Disiplin Membuat Si Kecil Bahagia

By nova.id, Senin, 22 Maret 2010 | 17:27 WIB
Disiplin Membuat Si Kecil Bahagia (nova.id)

Yang tak kalah penting adalah sikap ayah-ibu dalam mendisiplinkan anak. Jangan sampai, ayah membolehkan sementara ibu melarang. "Jika ada perbedaan antara ayah-ibu atau selalu bertolak belakang, anak akan bingung. Selain itu, anak bisa mencari salah satu figur orang tua sebagai pelindung. Misalnya ia ingin sesuatu dan ia tahu ibunya tak akan membolehkan, maka ia akan 'lari' ke ayahnya yang pasti akan membolehkan," terang Mitha.

Perbedaan ini, tambah Mitha, juga akan membuat anak tak tahu aturan yang jelas itu seperti apa. "Ini, kan, bisa menimbulkan konflik dalam diri anak," tukasnya. Apalagi jika perbedaan itu kerap terjadi dan tak pernah dijembatani, lama-lama si kecil akan selalu timbul keraguan yang bisa terbawa sampai ia dewasa.

Ditambah lagi, tak ada pihak lain semisal keluarga besar yang mengarahkan si kecil. "Bukan tak mungkin si anak kelak menjadi tak tahu mana yang sebetulnya salah dan mana yang sebetulnya memang benar. Ada kemungkinan juga, nantinya ia berkembang menjadi orang yang tak mau mengakui kesalahannya meskipun ia tahu telah melakukan kesalahan," tutur Mitha.

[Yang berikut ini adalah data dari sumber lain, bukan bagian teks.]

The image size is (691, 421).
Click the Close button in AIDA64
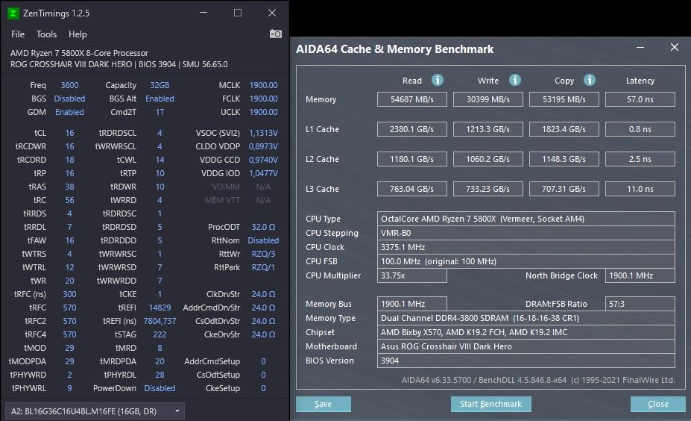[658, 404]
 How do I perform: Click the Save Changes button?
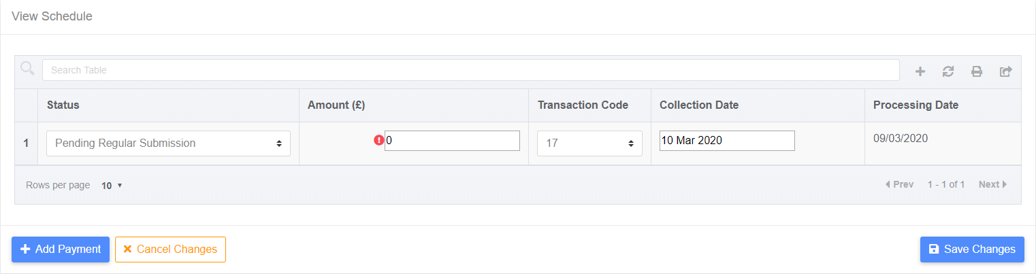pyautogui.click(x=972, y=250)
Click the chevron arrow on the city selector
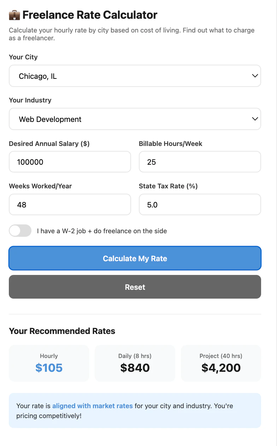Screen dimensions: 277x446 pyautogui.click(x=255, y=76)
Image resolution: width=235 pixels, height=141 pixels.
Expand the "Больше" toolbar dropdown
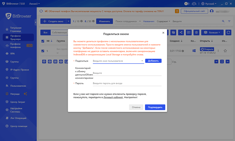pos(212,32)
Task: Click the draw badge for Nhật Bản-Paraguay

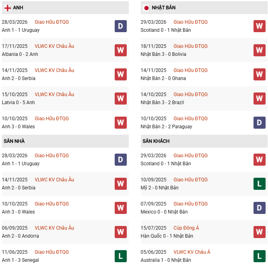Action: point(260,123)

Karena itu, Mitha menegaskan, ayah-ibu boleh saja berbeda, tapi untuk beberapa hal tertentu apalagi yang berkaitan dengan pendidikan anak, maka harus ada kesepakatan. Dengan demikian, anak bisa berkembang optimal serta memiliki kepribadian yang matang dan baik.

Julie Erikania/nakita

Agar Disiplin Efektif

* Mulailah dari aktivitas sehari-hari. Misal, keteraturan dalam hal waktu makan, tidur, mandi, main, nonton TV, dan sebagainya. Begitu pun dalam hal mengganti pakaian tidur ketika akan tidur, meletakkan baju kotor di tempatnya, mencuci tangan sebelum makan, dan sebagainya.

* Jangan terlalu banyak aturan karena akan menghambat dorongan alaminya untuk mandiri. Akibatnya, ia akan memberontak. Bisa juga ia jadi tunduk, semata karena takut dihukum.

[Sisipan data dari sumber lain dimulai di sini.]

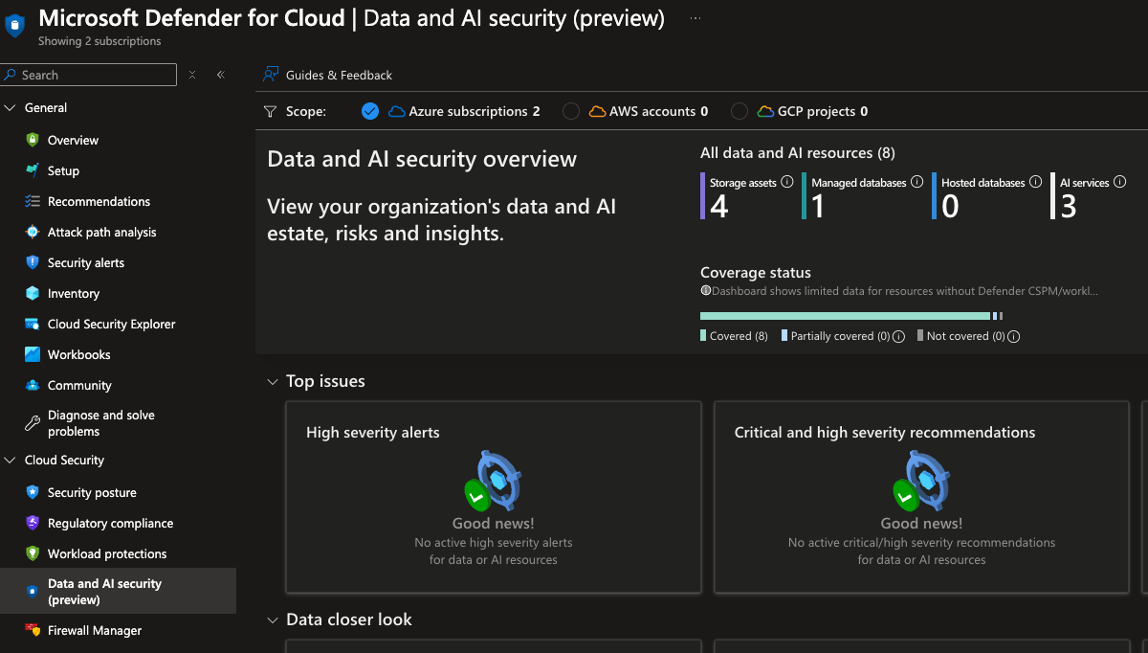Screen dimensions: 1148x653
Task: Select the Security alerts sidebar item
Action: coord(85,262)
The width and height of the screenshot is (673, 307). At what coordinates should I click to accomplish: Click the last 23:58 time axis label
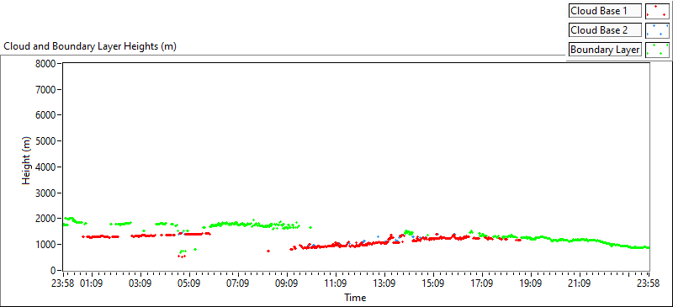(649, 283)
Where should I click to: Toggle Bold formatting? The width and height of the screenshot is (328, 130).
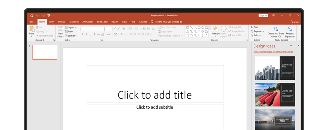pos(82,34)
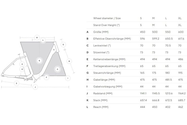Select the circled G head tube marker
Screen dimensions: 187x125
coord(63,45)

* Tetapkan dan terapkan aturan/larangan dengan kasih sayang. Ini memberinya kesempatan untuk memahami mengapa ia harus berdisiplin. Aturan yang otoriter membuat ia kehilangan disiplin dirinya saat berada di luar pengawasan Anda. Ia pun dapat tumbuh menjadi orang dewasa yang tak mampu membuat pilihan secara bijaksana.

* Beri perhatian kala ia bersikap baik. Seringlah memuji atau memberinya penghargaan kala ia mematuhi aturan.

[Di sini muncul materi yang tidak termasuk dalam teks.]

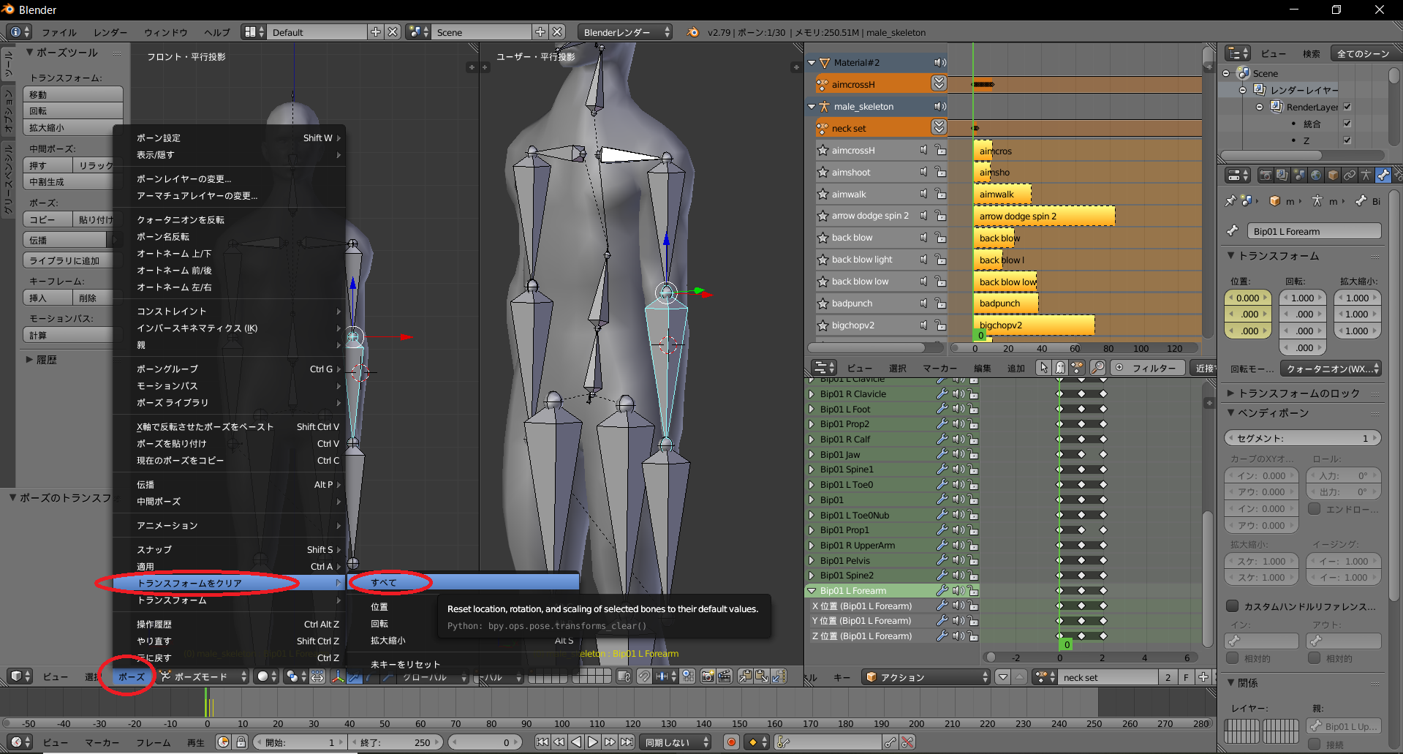Image resolution: width=1403 pixels, height=754 pixels.
Task: Open the Bone properties tab icon
Action: click(x=1383, y=176)
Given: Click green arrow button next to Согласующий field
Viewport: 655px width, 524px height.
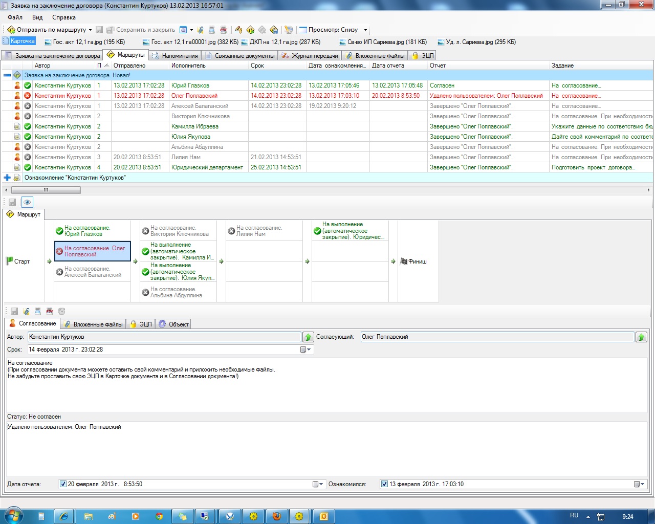Looking at the screenshot, I should [641, 337].

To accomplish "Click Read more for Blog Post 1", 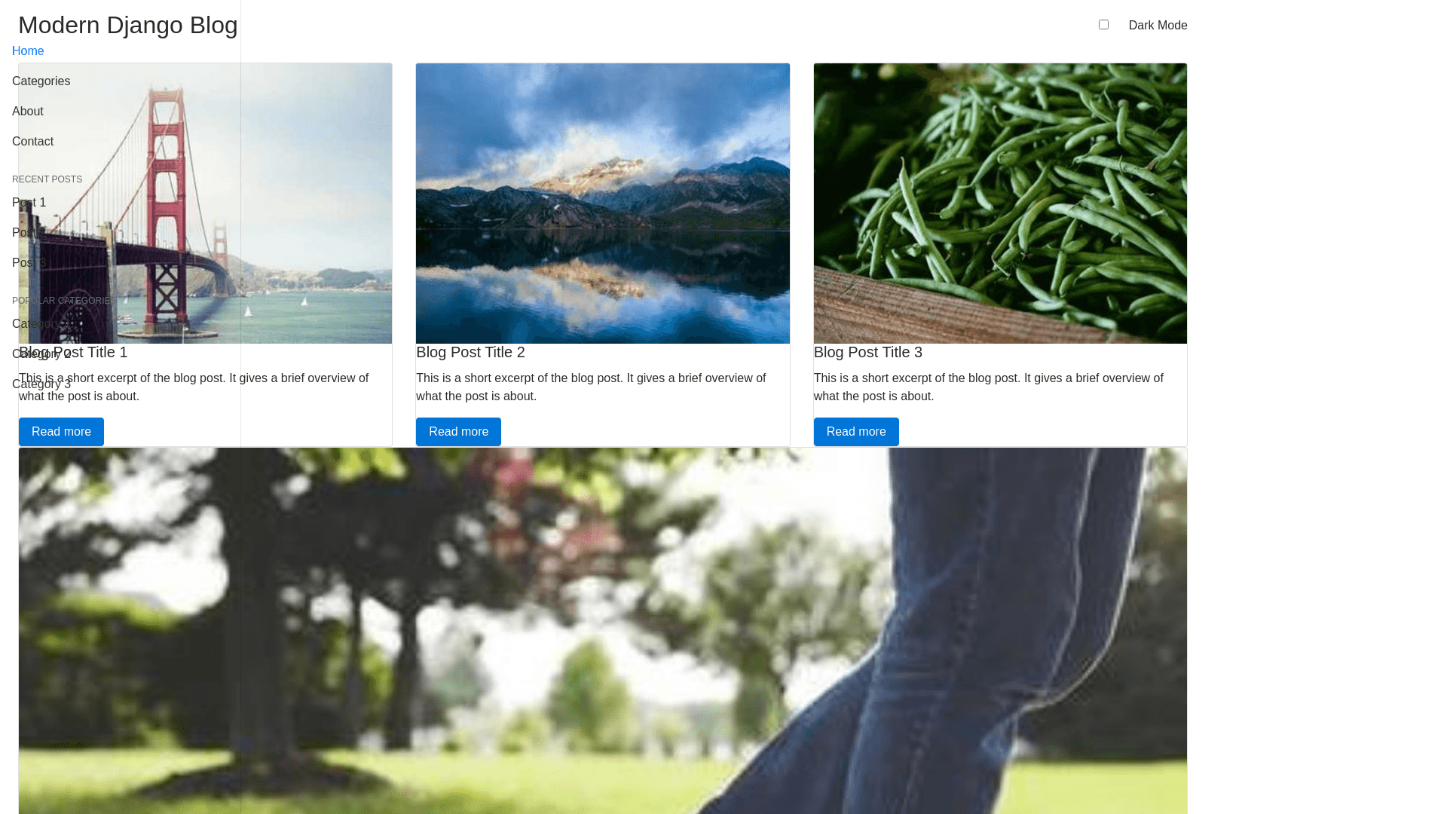I will point(61,432).
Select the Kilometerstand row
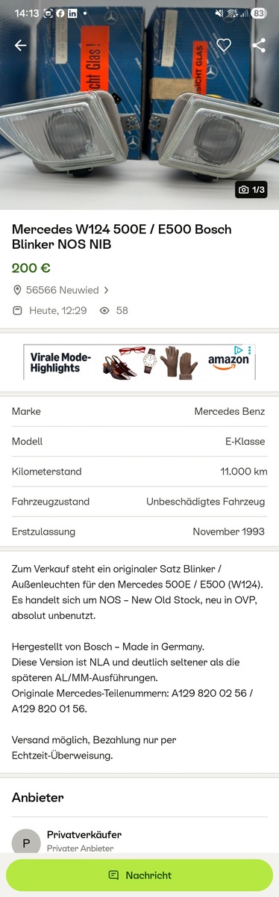The image size is (279, 897). (140, 472)
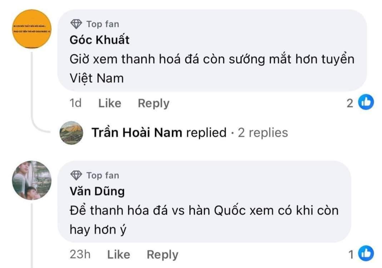
Task: Open Góc Khuất's orange profile picture
Action: click(x=32, y=29)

* Jangan bilang ia anak nakal/bandel/jahat atau lainnya yang sejenis itu, kala ia melanggar disiplin. Lebih baik katakan, "Bunda enggak suka dengan cara kamu menyimpan sepatu di sembarang tempat." Ingat, yang dikritik ialah perilakunya.

* Jangan pakai kekerasan. Sekalipun hanya dengan sedikit cubitan atau sentilan. Karena, sekali saja dilakukan, Anda akan terdorong untuk melakukannya lagi di lain waktu. Lama-lama si kecil belajar bahwa kekerasan merupakan satu bentuk penyelesaian masalah.

* Beri hukuman sesuai pelanggarannya. Misal, ia mencoret-coret tembok. Jangan hukum ia dengan melarangnya nonton TV. Tak ada hubungan sama sekali antara nonton TV dengan mencoret-coret tembok. Sebaiknya, ajak si kecil bersama-sama Anda membersihkan bekas coret-coretan itu.

* Jangan berharap si kecil akan segera berdisiplin begitu aturan ditetapkan dan diterapkan. Perlu waktu untuk mengulang-ulang bahwa sesuatu itu salah atau tak boleh dilakukan, sebelum akhirnya anak mengerti. Ingat, kemampuan berpikir anak usia ini masih terbatas.

* Anda pun harus disiplin. Ingat, salah satu karakteristik anak usia ini ialah meniru, terutama meniru ayah-ibunya. Nah, jadilah model yang benar bagi si kecil.

* Ciptakan lingkungan yang aman di rumah, antara lain dengan menyingkirkan segala barang/benda yang dapat membahayakan si kecil. Sehingga, Anda tak harus bikin banyak aturan/larangan dan ia pun bisa memuaskan rasa ingin tahunya dengan aman.